Attaching the full log. output.log

[randombit]

A very strange error, since I also use Arch and do not see this problem with GCC 7.3.1 (nor have I seen it ever occur on any platform/compiler).

One thing that may help is to run the test under gdb, interrupt it after a few seconds, and take a backtrace. The tests in question take well under a second on my machine, so after 5 seconds it is very likely the test is in whatever infinite loop it has found itself.

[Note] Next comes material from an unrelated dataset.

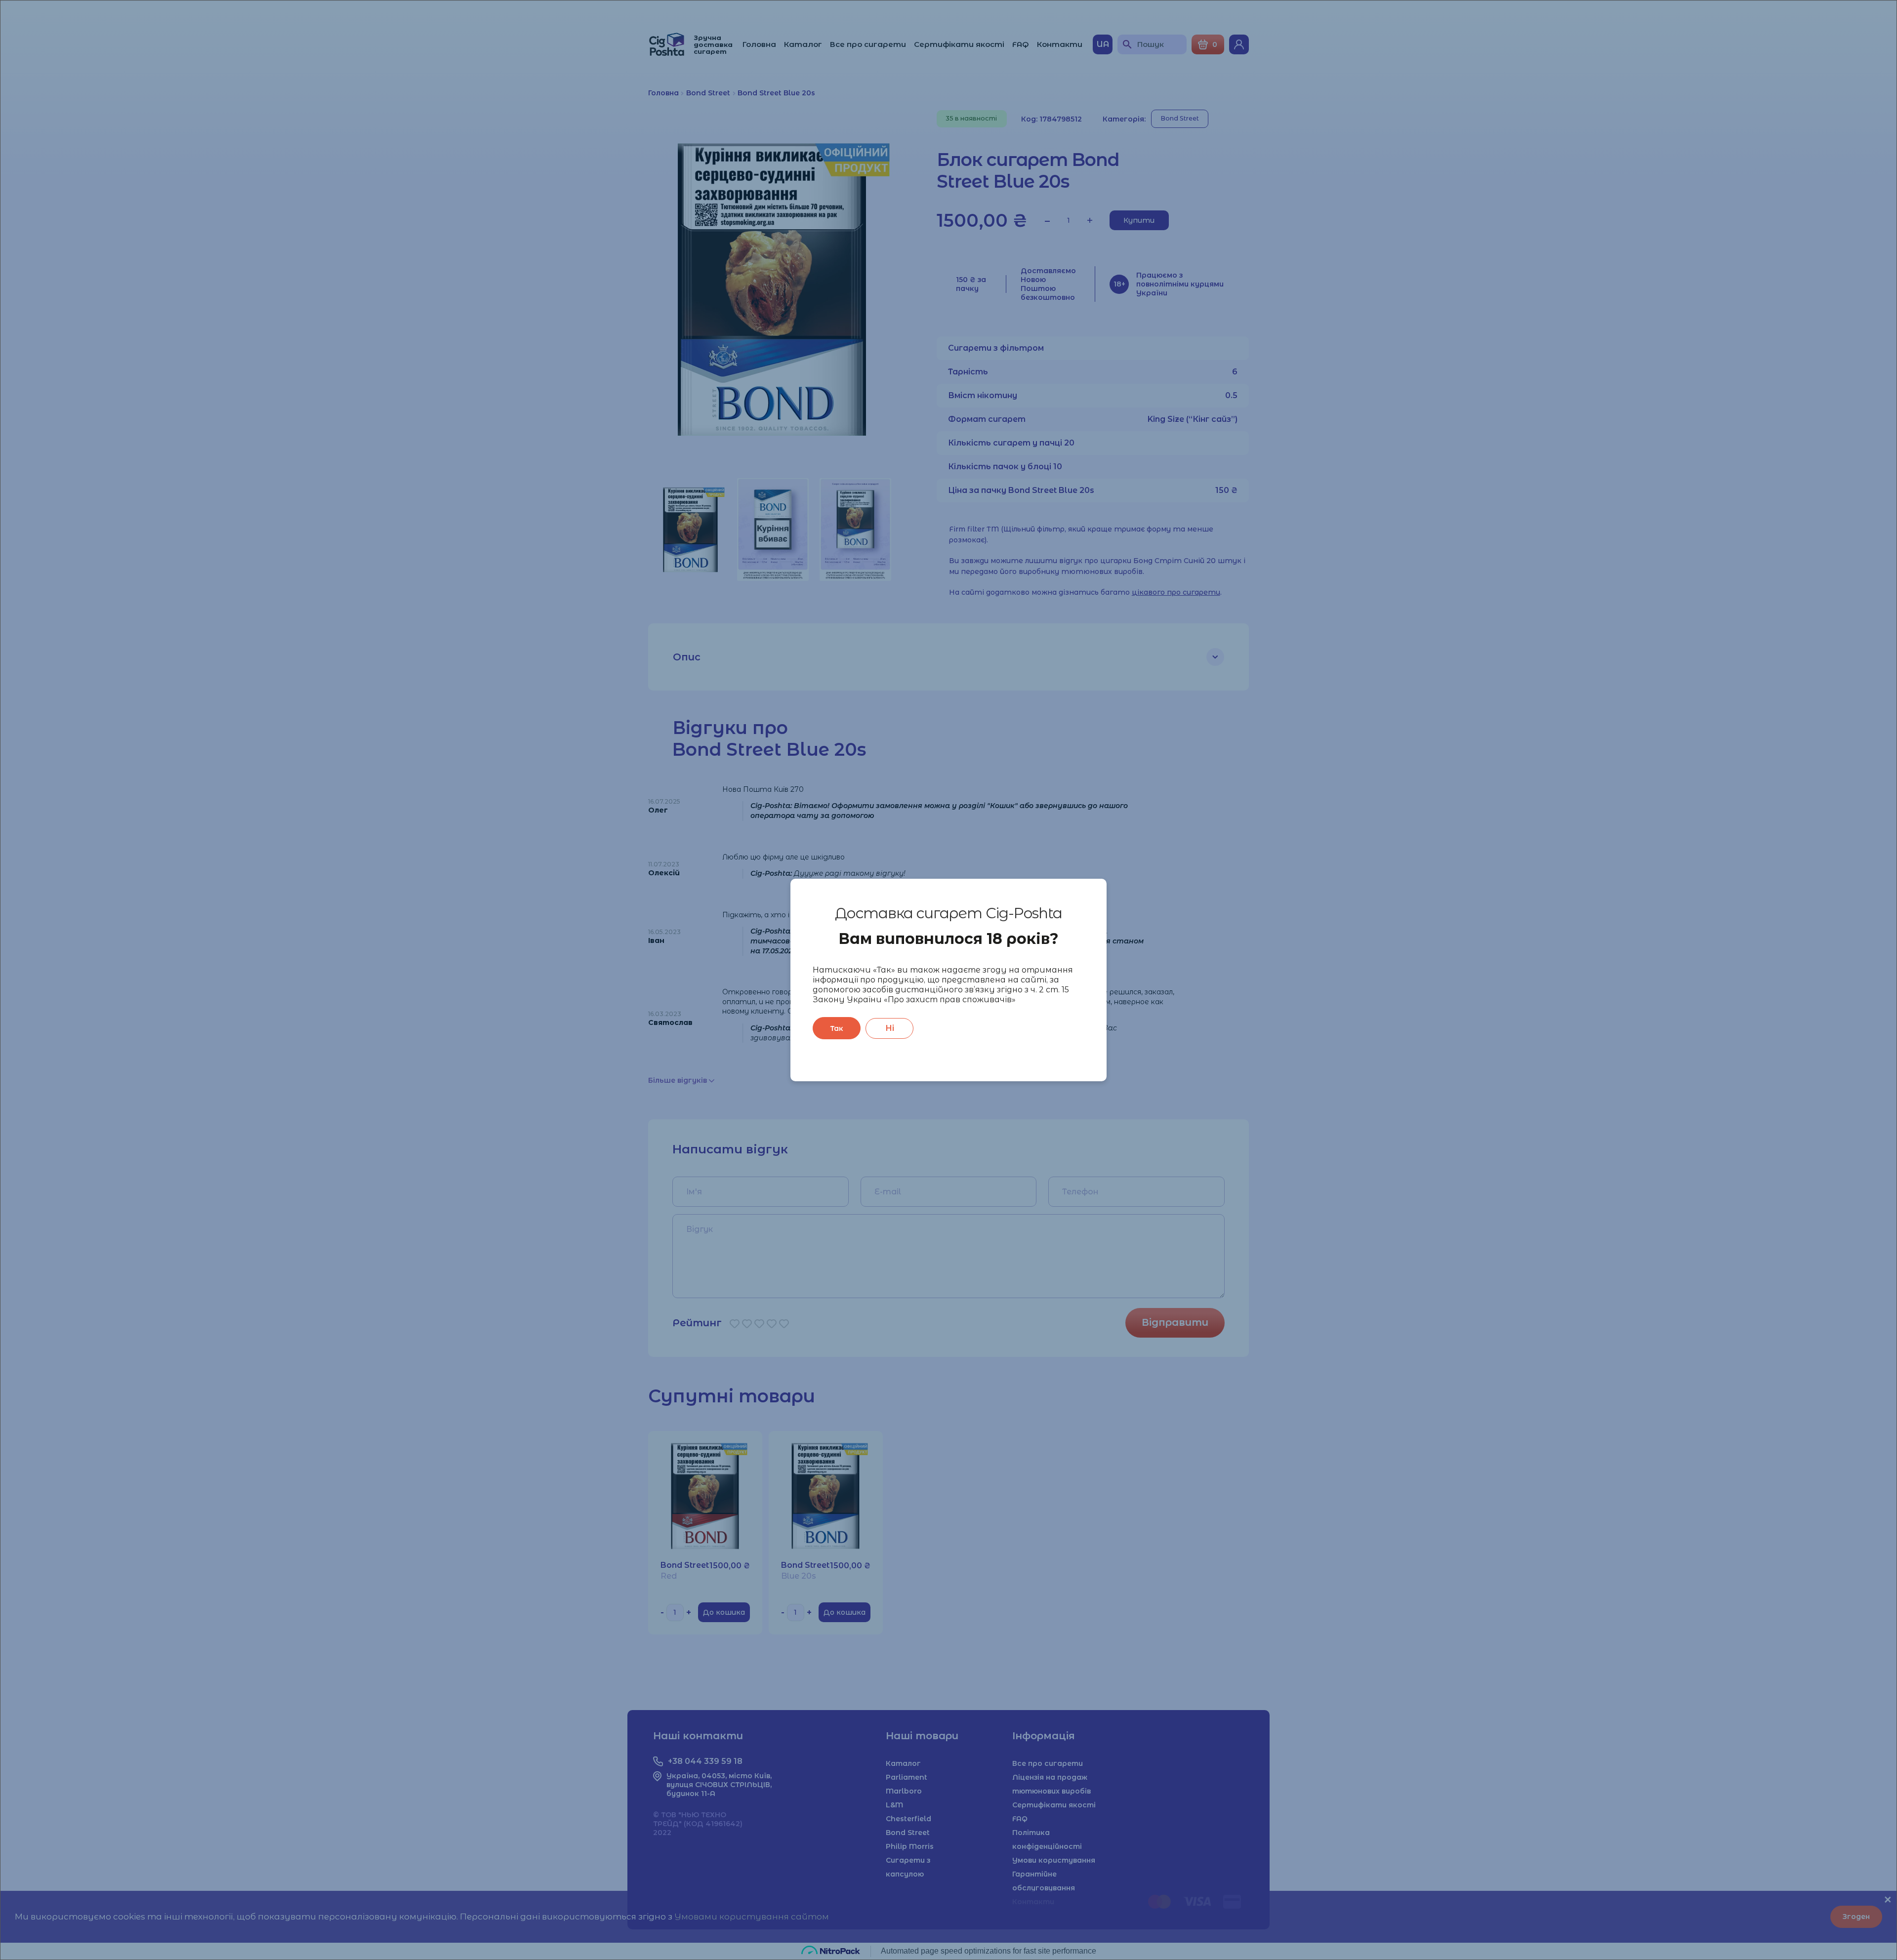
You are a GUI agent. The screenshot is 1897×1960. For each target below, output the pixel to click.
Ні (889, 1028)
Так (836, 1028)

Interesting also that rebuilding with sanitizers the problem goes away. The error you are seeing from UbSan is expected, because in this test (and a few others) we explicitly invoke undefined behavior (here by creating an enum value which is invalid and passing it to the library, to make sure this invalid argument is detected). Running the test suite with --avoid-undefined will skip these tests.

[xyproto]

I would be happy to help out with any further testing.

Note that I'm building in a chroot, using sudo extra-x86_64-build, supplied by the devtools package.

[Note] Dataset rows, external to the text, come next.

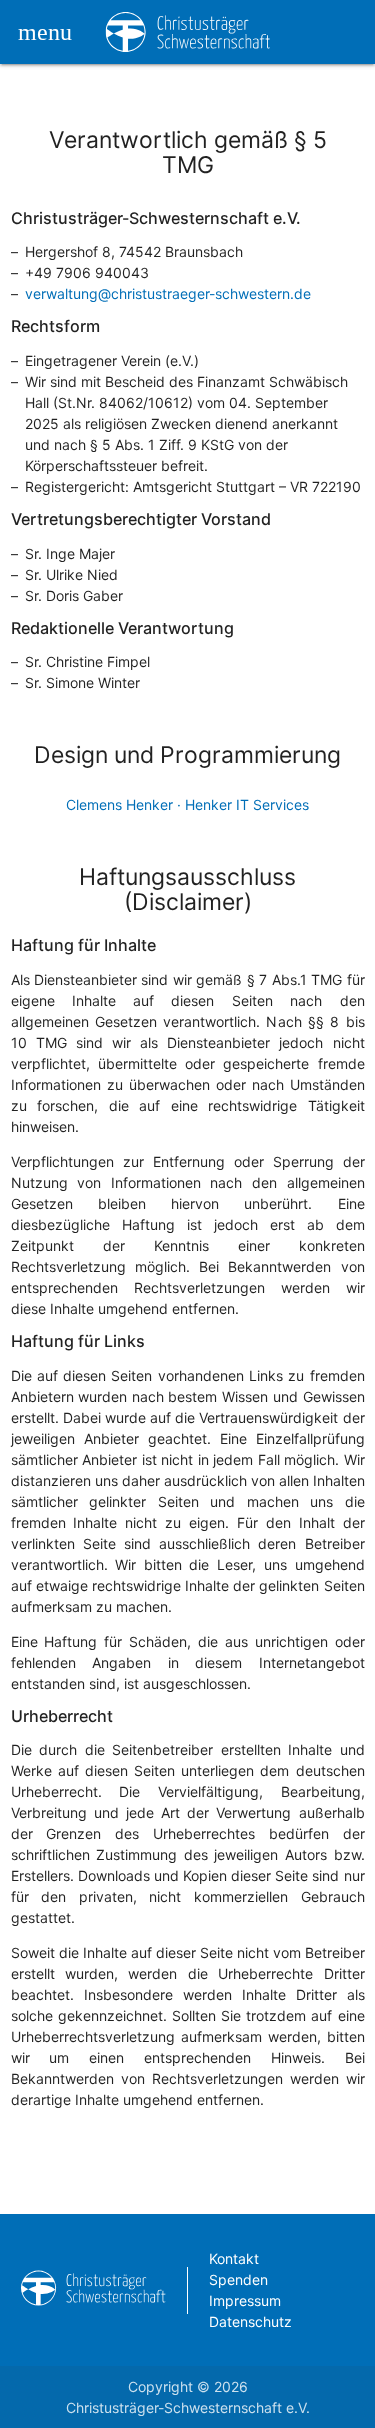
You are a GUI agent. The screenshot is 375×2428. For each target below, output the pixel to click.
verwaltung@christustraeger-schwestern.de (168, 293)
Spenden (238, 2279)
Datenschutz (250, 2321)
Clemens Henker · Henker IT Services (187, 804)
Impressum (245, 2300)
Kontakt (234, 2258)
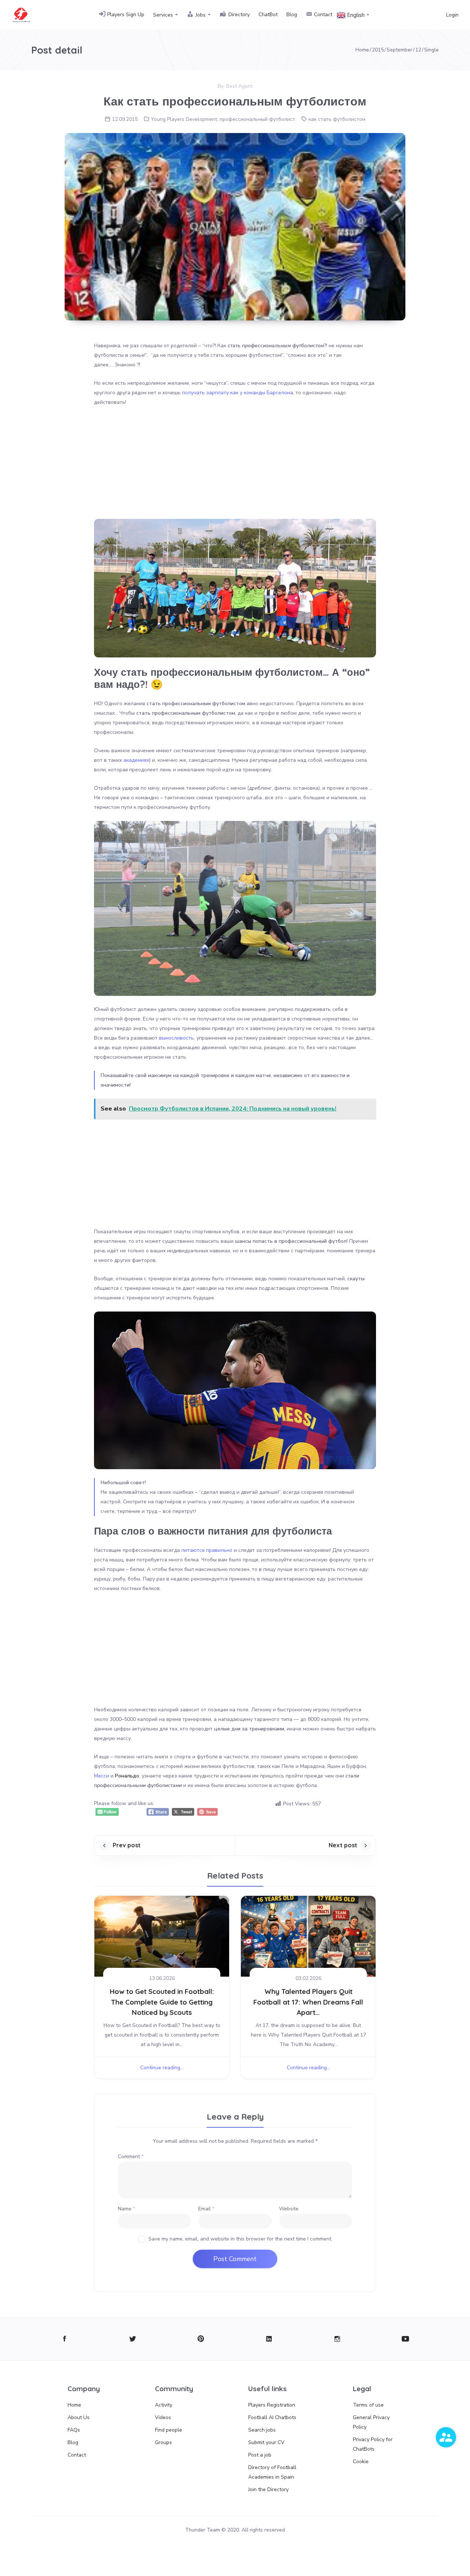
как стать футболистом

Here's the PKGBUILD, stripped for comments for brevity:

PKGBUILD:

pkgname=botan
pkgver=2.5.0
pkgrel=1
pkgdesc='Crypto library written in C++'
arch=('x86_64')
url='https://botan.randombit.net/'
license=('BSD')
depends=('gcc-libs' 'sh')
makedepends=('python')
validpgpkeys=('621DAF6411E1851C4CF9A2E16211EBF1EFBADFBC')
source=("https://botan.randombit.net/releases/Botan-${pkgver}.tgz"{,.asc})
sha256sums=('b8a31fe03e7f048a5bd3967ecd04b6a48966215e78792df06e333b0eede4fb1b'
            'SKIP')

build() {
  cd "${pkgname^}-$pkgver"

  ./configure.py --prefix=/usr
  make
}

check() {
  cd "${pkgname^}-$pkgver"

  ./botan-test
}

package() {
  cd "${pkgname^}-$pkgver"

  make DESTDIR="$pkgdir" install
  install -Dm644 license.txt "$pkgdir/usr/share/licenses/$pkgname/LICENSE"
}

[randombit]

I just reproduced this using extra-x86_64-build

[randombit]

The problem seems to be the -fno-plt flag. It is not limited to just bigint_unit, also at least modular exponentiation, RSA and ECDSA tests fail. I can reproduce outside of the chroot with CXXFLAGS='-O2 -fno-plt' ./configure.py

[randombit]

If I disable all inline asm for BigInt operations, -fno-plt works ok. So likely the problem is a bad constraint in our asm. (Or maybe a bug in GCC because that happens too, but bad constraint seems more likely)

[randombit]

The problem seems to be in word3_muladd - if I disable the inline x86-64 asm for this one function, tests pass with -fno-plt

[randombit]

If I have word3_muladd clobber "memory", everything works. Again pointing to a bad/missing constraint.

[randombit]

Same problem with 32-bit x86 builds, make sense as basically the same inline asm sequence is used.

[randombit]

If I split the asm into two blocks, one for the mulq and then another for the add sequence again everything ok

[randombit]

@xyproto Can you try with 6c5d9ef

[xyproto]

Will do! Thanks for the quick patching.

[xyproto]

Now the unit tests all pass here. Will update the package to use commit 6c5d9ef until the next release of botan.

Thanks!

[randombit]

Great news. Thanks @xyproto for the report as well as maintaining the Arch package.